**PROVIDED DATA:**

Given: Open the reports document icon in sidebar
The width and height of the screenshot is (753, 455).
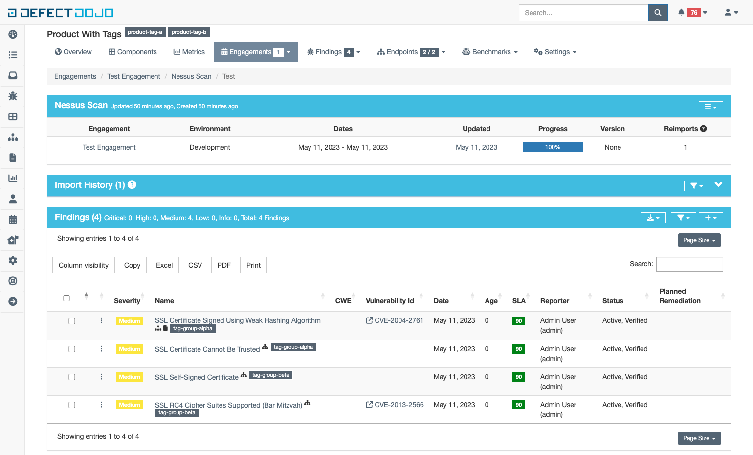Looking at the screenshot, I should coord(12,158).
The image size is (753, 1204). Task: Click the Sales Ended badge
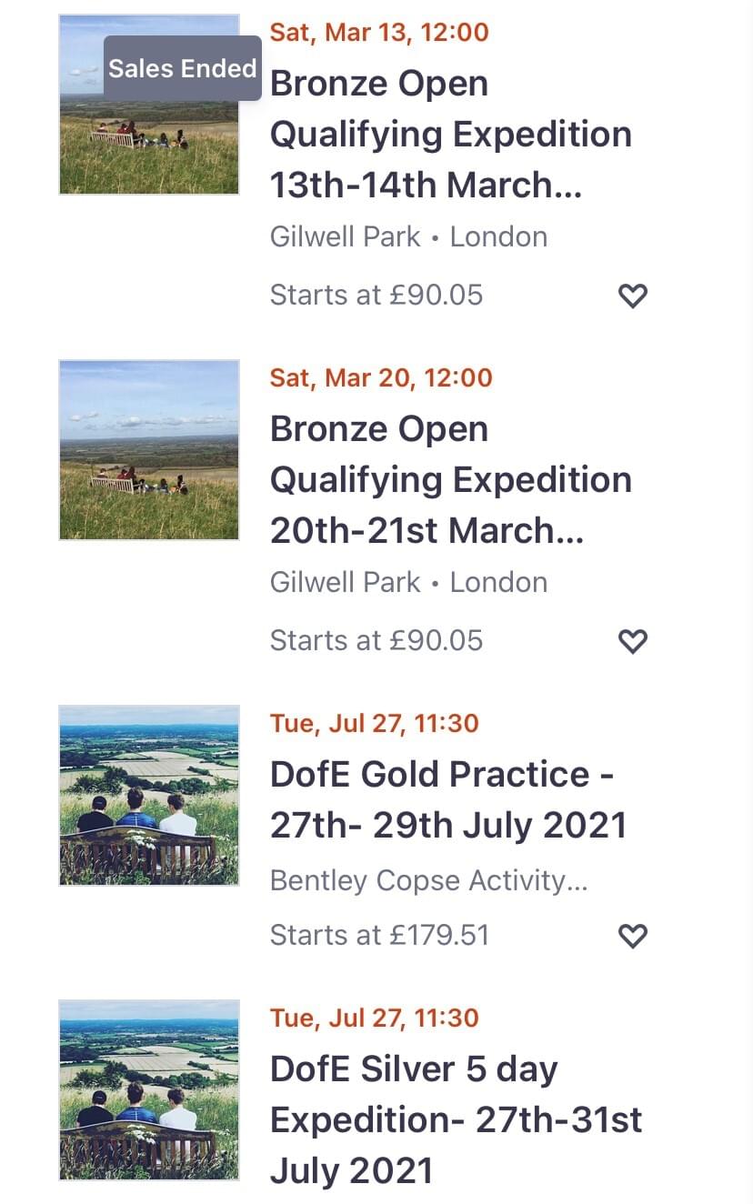point(182,68)
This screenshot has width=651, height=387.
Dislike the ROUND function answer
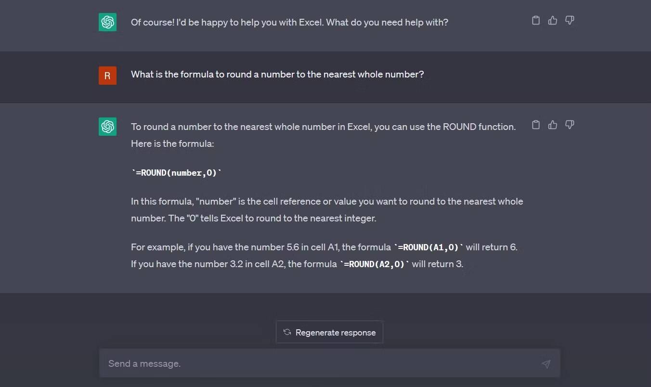click(x=570, y=125)
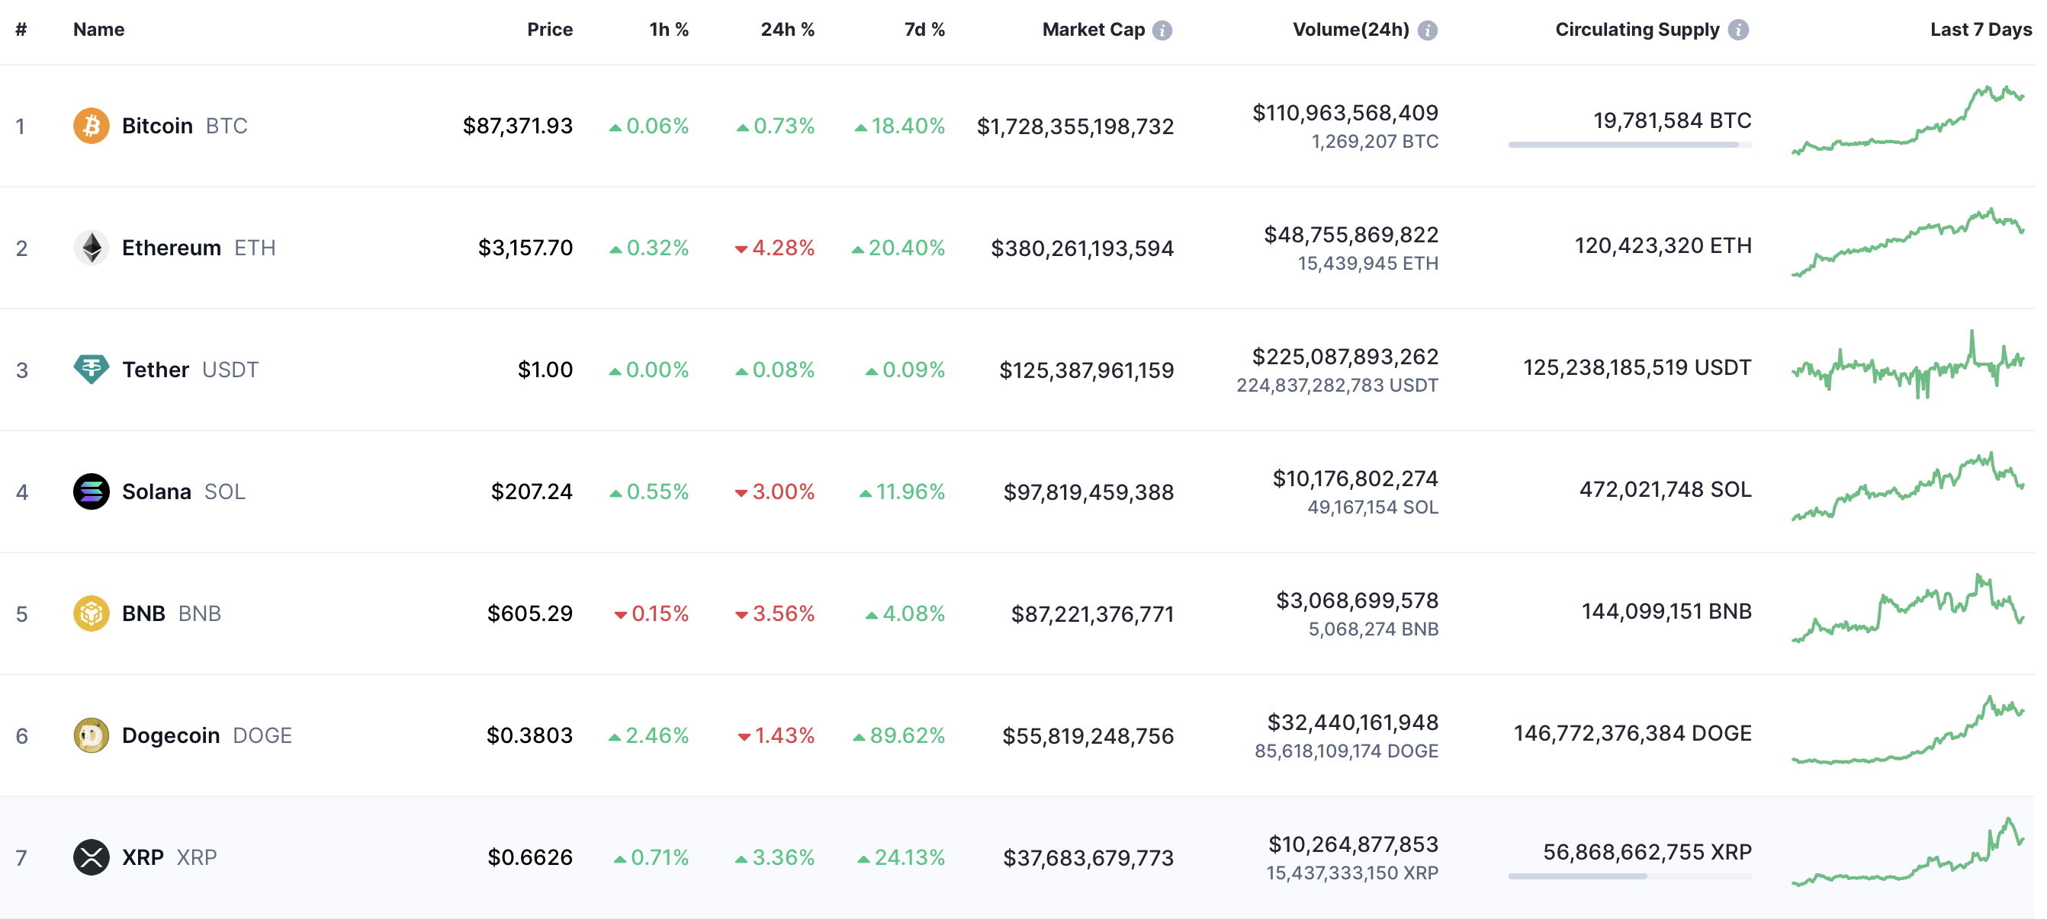Click the Tether logo icon
The height and width of the screenshot is (919, 2047).
[91, 369]
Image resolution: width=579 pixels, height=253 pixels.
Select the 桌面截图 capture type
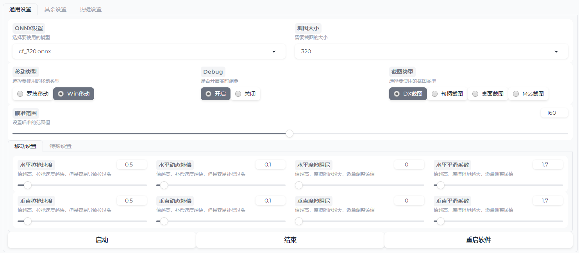tap(488, 94)
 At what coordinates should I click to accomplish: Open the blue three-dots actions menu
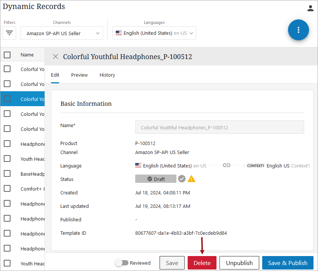[x=298, y=30]
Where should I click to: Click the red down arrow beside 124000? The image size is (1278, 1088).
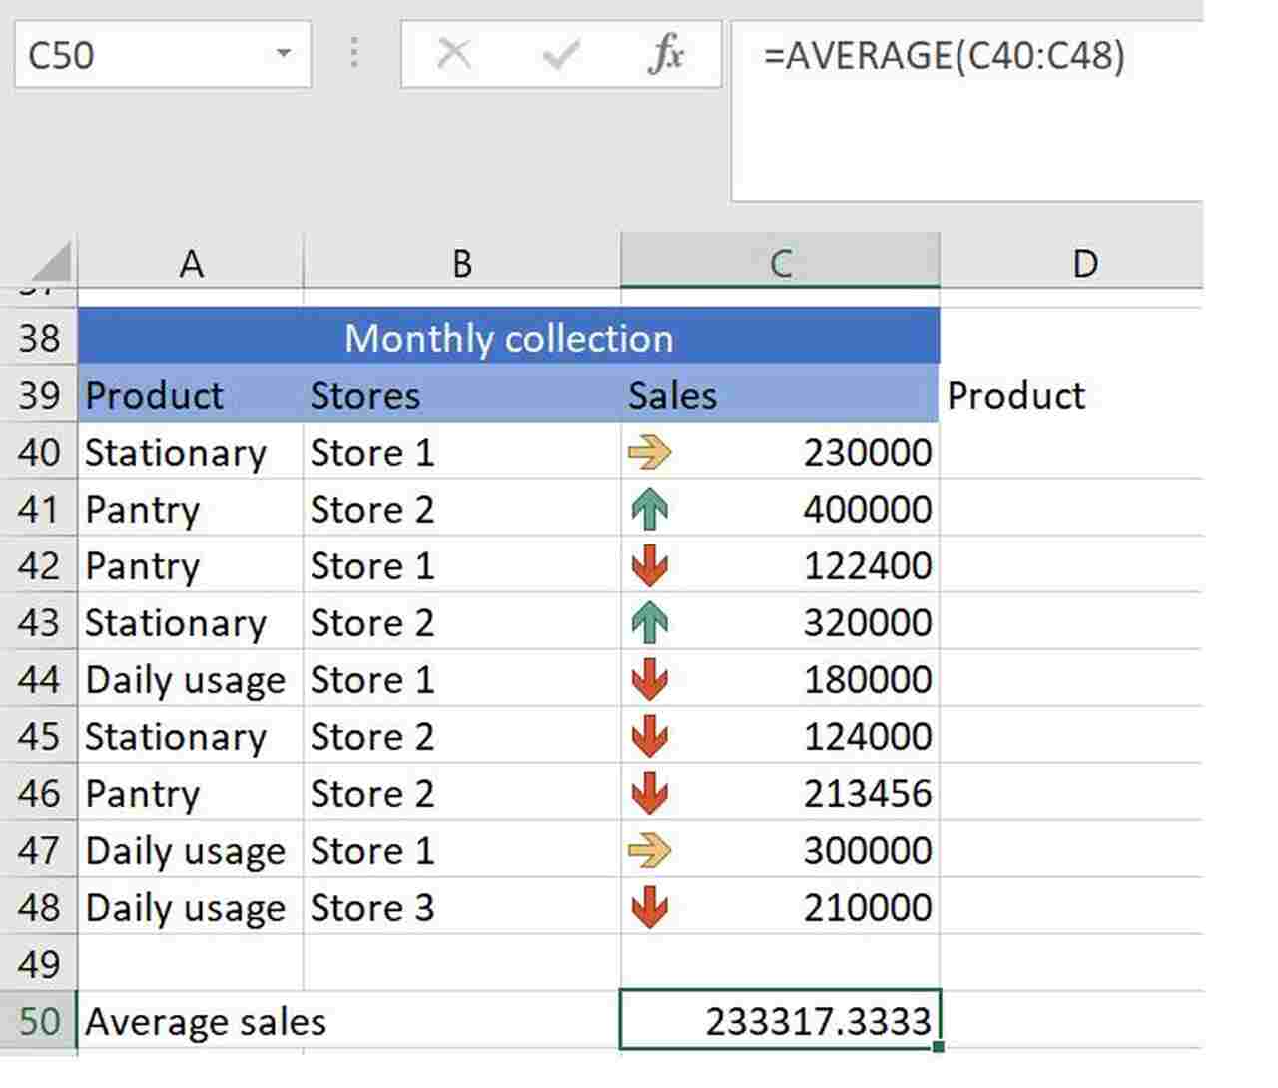click(x=651, y=736)
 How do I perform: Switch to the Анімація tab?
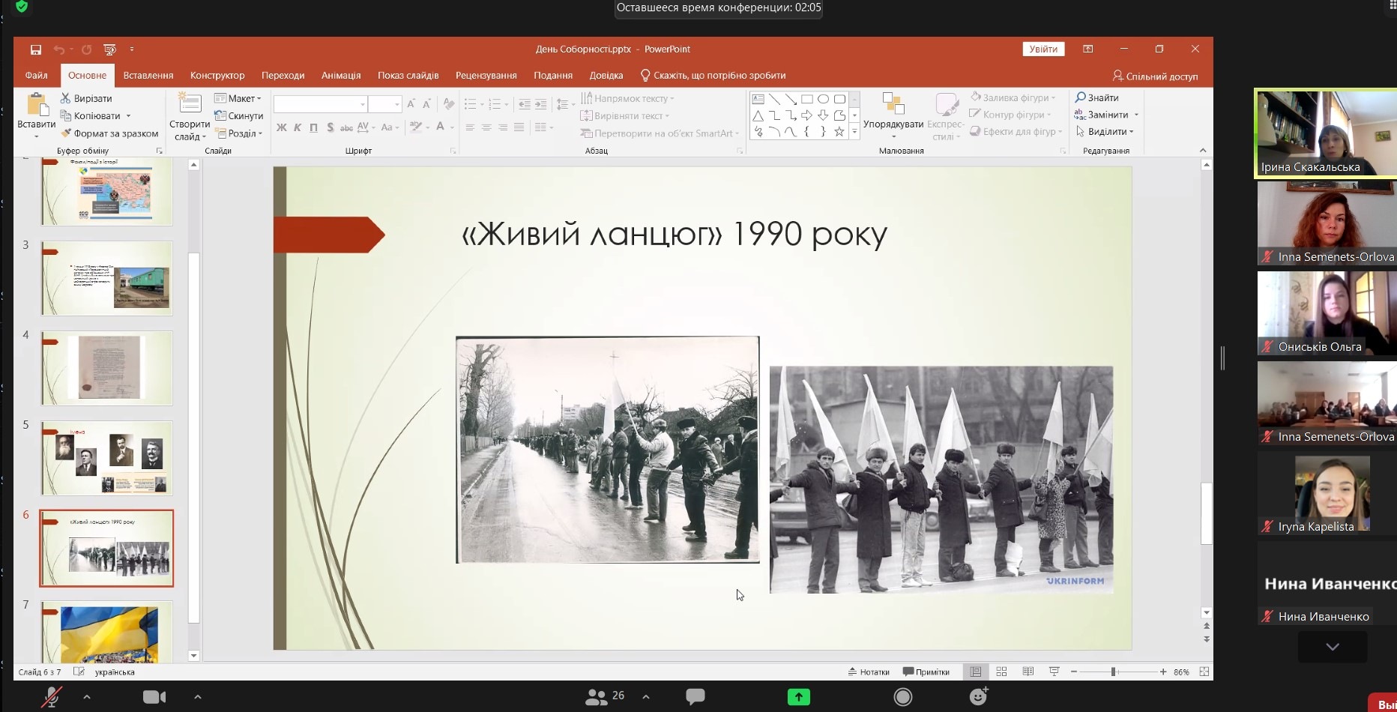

**TASK DIRECTIONS:** Could you transcribe every entry above exactly, leaving out the images?

**TASK RESULT:**
Given: Open the reports document icon in sidebar
The width and height of the screenshot is (753, 455).
Looking at the screenshot, I should coord(12,158).
The image size is (753, 1204). Task: Click the Sales Ended badge
point(182,68)
This screenshot has width=651, height=387.
Dislike the ROUND function answer
click(x=570, y=125)
Click the Tether logo icon
The height and width of the screenshot is (919, 2047).
[91, 369]
Image resolution: width=579 pixels, height=253 pixels.
Select the 桌面截图 capture type
tap(488, 94)
 At what coordinates should I click to accomplish: Open the blue three-dots actions menu
[x=298, y=30]
Where should I click to: Click the red down arrow beside 124000? The image size is (1278, 1088).
click(x=651, y=736)
 How do I perform: Switch to the Анімація tab?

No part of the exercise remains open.